Снаружи донеслись голоса. В темных глубинах космоса завыли призраки. Нахлынули видения, полные чудовищ, и мучительные сны, но Клейтон всем им дал отпор. Каждый час или день, или год – Клейтон больше не знал – он как-то добредал до зеркала и всегда видел, что стремительно стареет. Белоснежные волосы и изборожденное морщинами лицо принадлежали невероятно дряхлому человеку. Но Клейтон жил. Слишком старый, чтобы думать и слишком усталый, он просто жил в своем гудящем корабле.
Сначала Клейтон не понял, что произошло. Он лежал на койке в ступоре, слезившиеся глаза были закрыты. Внезапно качка прекратилась. Очередной сон? Поднявшись мучительным усилием, он потер глаза. Нет... «Будущность» не двигался. Он сел на Марс!
Клейтон безудержно задрожал. Сказались годы среди вибрации. Годы отрезанности от всего и вся, когда лишь собственные безумные мысли составляли ему компанию. Он едва стоял на ногах.

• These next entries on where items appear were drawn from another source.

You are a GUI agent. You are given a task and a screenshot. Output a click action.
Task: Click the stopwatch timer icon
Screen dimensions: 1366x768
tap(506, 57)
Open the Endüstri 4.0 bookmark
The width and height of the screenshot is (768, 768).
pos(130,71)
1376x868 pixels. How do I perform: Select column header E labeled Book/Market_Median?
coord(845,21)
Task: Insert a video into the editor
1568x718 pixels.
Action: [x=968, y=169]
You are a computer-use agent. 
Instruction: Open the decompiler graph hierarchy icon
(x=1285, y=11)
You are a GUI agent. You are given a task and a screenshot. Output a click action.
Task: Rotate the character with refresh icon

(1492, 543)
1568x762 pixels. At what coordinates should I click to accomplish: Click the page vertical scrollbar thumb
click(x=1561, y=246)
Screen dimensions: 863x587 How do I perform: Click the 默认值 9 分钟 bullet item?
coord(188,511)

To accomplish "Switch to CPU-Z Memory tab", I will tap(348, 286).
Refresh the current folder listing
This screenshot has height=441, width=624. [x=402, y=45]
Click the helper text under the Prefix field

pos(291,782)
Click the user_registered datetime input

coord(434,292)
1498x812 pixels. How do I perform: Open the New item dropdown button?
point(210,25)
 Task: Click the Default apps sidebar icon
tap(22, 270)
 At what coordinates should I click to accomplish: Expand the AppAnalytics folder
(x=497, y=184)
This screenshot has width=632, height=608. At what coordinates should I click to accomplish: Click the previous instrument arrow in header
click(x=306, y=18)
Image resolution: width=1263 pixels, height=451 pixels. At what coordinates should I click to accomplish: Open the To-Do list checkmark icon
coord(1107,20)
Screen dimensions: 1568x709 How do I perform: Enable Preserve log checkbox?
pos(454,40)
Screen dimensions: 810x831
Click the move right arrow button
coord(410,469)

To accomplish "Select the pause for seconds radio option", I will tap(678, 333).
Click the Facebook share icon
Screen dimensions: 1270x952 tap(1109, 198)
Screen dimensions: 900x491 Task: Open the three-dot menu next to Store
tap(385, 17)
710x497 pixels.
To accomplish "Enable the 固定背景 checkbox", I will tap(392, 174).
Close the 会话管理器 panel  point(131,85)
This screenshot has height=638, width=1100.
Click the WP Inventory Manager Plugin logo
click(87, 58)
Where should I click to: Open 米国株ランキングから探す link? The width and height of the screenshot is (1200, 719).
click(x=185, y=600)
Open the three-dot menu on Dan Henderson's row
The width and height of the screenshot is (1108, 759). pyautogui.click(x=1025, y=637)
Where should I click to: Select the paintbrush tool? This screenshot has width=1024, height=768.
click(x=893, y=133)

И все же долгожданный момент наступил. Вот чего он ждал десять долгих лет. Нет, наверное, много дольше. Не важно, он увидит Марс. Получилось! Он совершил немыслимое!
Это мысль вдохновляла, но Ричард Клейтон почему-то был готов отдать все на свете, лишь бы узнать который сейчас час и услышать это человеческим голосом.
Он, пошатываясь, подошел к двери... давно запечатанной двери. Здесь был рычаг.
Он потянул его вверх. Старческое сердце грохотало от волнения. Дверь отворилась – внутрь проник свет, ворвался воздух. Глаза подслеповато моргали, грудь вздымалась с хрипом. Ноги несли вперед...
Клейтон упал прямо на руки Джерри Чейзу.
Клейтон не понял, что это Джерри Чейз. Он больше ничего не понимал. Для него это было слишком сложно.
Чейз вглядывался в слабое тело, повисшее на руках.
– Где мистер Клейтон? – пробормотал он. – Кто вы такой? – Он не сводил глаз с немолодого морщинистого лица. – Боже! Это Клейтон! – ахнул он. – Мистер Клейтон, сэр, что с вами? Атомный двигатель отказал во время старта, но так вышло, что реакции продолжались. Корабль не покидал Землю, но из-за сильных взрывов в двигателе мы добрались до вас только теперь. Корабль закончило трясти совсем недавно, но мы следили за ним сутками напролет. Что с вами случилось, сэр?
Ричард Клейтон открыл выцветшие голубые глаза. Угол его рта дергался.
– Я п-потерял х-ход времени, – еле слышно прошептал он. – К-как долго я пробыл в «Будущности»?
Джерри Чейз, помрачнев, посмотрел на старика и мягко ответил:
– Всего неделю.
Глаза Ричарда Клейтона остекленели. Его долгое путешествие завершилось.